Vivre le bonheur à travers une épreuve terrible semble impossible et pourtant ? A l’image des ces parapluies ouverts un jour de grand soleil, nous pouvons ternir notre bonheur pour des raisons bien futiles et ne plus voir le magnifique ciel bleu de l’instant présent. Et si nous pouvions trouver de la joie et du sens même à travers l’épreuve la plus cruelle ?

Anne Dauphine Julliand donne son témoignage magnifique… 

Laissez vous porter par cette femme ordinaire qui a su trouver des forces de vie et d’amour extraordinaires et qui a pleinement consentie à sa vie et à celle de ses proches… Gratitude ! 

Anne Dauphine était très heureuse d’un bonheur presque insolent, une belle histoire d’amour, un job passionnant, une famille aimante et deux enfants.
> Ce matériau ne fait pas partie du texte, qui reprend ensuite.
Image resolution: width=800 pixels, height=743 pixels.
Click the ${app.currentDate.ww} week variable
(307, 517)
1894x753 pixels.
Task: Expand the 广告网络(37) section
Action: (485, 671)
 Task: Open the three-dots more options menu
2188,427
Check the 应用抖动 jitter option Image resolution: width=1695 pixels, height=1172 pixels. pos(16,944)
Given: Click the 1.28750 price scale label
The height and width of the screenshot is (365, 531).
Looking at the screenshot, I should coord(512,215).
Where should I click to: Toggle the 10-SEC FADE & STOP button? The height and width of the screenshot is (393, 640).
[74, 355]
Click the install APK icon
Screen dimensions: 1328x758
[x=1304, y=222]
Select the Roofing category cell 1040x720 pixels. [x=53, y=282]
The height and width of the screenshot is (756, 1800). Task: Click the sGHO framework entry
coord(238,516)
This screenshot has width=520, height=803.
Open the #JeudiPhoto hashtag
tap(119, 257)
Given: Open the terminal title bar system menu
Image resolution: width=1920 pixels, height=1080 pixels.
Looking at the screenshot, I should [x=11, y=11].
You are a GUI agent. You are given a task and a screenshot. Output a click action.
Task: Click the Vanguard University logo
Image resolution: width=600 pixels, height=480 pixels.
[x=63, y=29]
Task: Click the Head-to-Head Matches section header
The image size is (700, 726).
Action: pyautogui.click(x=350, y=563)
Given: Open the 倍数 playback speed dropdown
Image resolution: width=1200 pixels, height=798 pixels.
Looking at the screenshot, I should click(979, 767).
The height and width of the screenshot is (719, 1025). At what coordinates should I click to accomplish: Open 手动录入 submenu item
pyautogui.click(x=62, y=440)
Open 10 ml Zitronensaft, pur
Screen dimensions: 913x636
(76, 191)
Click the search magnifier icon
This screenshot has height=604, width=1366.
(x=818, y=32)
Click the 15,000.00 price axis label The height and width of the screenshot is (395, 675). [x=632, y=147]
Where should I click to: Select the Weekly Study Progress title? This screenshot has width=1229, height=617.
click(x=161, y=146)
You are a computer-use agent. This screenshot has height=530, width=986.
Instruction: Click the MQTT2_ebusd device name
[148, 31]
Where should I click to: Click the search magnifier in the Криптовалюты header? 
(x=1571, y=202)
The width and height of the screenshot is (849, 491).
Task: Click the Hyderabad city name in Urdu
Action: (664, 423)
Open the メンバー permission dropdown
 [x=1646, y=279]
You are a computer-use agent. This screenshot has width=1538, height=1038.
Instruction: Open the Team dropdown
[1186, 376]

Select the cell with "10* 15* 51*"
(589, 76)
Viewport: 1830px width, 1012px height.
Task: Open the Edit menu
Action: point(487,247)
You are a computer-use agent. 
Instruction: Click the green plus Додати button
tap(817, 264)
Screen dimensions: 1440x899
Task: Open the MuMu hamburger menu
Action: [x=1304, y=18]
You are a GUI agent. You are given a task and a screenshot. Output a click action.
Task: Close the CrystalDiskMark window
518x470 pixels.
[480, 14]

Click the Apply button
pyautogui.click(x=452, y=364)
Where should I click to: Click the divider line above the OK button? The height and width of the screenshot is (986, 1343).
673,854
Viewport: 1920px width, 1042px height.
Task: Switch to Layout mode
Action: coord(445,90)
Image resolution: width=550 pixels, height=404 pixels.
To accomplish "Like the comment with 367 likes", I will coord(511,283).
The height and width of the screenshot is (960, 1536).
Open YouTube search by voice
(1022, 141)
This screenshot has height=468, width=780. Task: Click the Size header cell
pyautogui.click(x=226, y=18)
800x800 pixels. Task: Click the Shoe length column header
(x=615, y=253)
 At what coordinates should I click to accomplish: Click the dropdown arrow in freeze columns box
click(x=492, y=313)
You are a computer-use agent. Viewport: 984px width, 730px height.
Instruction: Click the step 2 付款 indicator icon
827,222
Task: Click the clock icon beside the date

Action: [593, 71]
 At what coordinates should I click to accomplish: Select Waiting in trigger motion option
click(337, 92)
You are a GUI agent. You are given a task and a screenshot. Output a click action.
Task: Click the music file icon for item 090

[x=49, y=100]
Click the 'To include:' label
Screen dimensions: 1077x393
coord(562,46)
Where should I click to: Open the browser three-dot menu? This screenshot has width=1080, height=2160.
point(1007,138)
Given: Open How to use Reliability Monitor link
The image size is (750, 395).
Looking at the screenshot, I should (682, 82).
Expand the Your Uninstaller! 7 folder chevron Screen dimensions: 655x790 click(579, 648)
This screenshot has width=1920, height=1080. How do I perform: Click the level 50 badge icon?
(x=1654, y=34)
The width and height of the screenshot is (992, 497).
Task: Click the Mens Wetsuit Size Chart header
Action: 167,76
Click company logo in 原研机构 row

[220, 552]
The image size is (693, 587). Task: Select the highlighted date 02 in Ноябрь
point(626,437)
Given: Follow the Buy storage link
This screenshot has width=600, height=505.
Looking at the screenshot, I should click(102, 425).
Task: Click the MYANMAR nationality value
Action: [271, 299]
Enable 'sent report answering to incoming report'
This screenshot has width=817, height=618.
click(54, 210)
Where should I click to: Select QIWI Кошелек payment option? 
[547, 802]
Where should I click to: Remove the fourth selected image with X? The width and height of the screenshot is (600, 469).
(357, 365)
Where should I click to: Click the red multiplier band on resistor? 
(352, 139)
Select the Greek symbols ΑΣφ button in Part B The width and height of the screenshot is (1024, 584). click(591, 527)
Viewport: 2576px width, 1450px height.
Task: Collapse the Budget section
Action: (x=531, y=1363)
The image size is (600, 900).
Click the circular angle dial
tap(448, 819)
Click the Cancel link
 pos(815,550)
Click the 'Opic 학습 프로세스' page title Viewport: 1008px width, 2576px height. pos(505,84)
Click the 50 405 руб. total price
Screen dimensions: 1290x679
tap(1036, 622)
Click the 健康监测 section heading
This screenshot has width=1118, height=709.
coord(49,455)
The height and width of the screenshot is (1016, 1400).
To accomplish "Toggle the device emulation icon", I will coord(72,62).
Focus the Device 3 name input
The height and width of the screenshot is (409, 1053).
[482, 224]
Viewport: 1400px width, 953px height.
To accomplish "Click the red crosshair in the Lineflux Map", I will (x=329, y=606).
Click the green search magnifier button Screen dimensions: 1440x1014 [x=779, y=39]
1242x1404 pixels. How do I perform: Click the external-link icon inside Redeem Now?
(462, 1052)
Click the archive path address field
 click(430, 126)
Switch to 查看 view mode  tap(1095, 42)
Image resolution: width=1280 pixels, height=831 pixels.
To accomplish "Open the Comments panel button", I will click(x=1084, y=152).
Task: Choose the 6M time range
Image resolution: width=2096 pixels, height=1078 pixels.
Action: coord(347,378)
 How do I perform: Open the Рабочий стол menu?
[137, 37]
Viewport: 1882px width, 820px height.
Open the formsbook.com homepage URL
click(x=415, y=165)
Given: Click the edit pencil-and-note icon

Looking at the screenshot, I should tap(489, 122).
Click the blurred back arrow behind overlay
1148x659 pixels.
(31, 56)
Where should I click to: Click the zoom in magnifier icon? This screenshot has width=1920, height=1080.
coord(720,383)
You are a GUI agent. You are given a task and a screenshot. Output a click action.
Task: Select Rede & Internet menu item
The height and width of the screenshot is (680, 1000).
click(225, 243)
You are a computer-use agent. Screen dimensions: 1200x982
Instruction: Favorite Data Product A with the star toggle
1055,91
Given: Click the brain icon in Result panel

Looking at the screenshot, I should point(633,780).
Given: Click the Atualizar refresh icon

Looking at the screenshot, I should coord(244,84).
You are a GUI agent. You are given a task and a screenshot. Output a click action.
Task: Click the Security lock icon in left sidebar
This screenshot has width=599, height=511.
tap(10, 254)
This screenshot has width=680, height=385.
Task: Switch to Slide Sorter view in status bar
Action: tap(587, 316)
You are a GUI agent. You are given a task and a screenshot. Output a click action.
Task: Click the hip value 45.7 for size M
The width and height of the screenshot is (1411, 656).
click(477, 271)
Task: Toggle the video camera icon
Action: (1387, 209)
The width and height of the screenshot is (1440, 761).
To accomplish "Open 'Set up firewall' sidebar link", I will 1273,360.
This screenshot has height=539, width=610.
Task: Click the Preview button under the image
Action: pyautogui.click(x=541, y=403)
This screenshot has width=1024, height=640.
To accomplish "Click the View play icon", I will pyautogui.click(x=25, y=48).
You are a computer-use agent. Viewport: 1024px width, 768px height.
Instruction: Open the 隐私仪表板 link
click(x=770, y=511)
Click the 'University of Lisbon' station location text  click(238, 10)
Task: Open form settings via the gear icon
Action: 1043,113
Un jour de vacances sur le sable mouillé  elle remarque que sa petite Thais marche bizzarement… Le jour de ses 2 ans un neuropsychiatre leur annonce que leur petite fille a une maladie dégénérative mortelle, qu’elle va être privée peu à peu de tous ses acquis, de toutes ses fonctions !

Pour la première fois de sa vie, elle se retrouve sans lumière, anéantie, pensant que le bonheur est perdu à jamais . Une  phrase du docteur Alain Bernard lui revient à l’esprit :

« Quand on ne peut pas ajouter des jours à la vie, on peut ajouter de la vie aux jours ! »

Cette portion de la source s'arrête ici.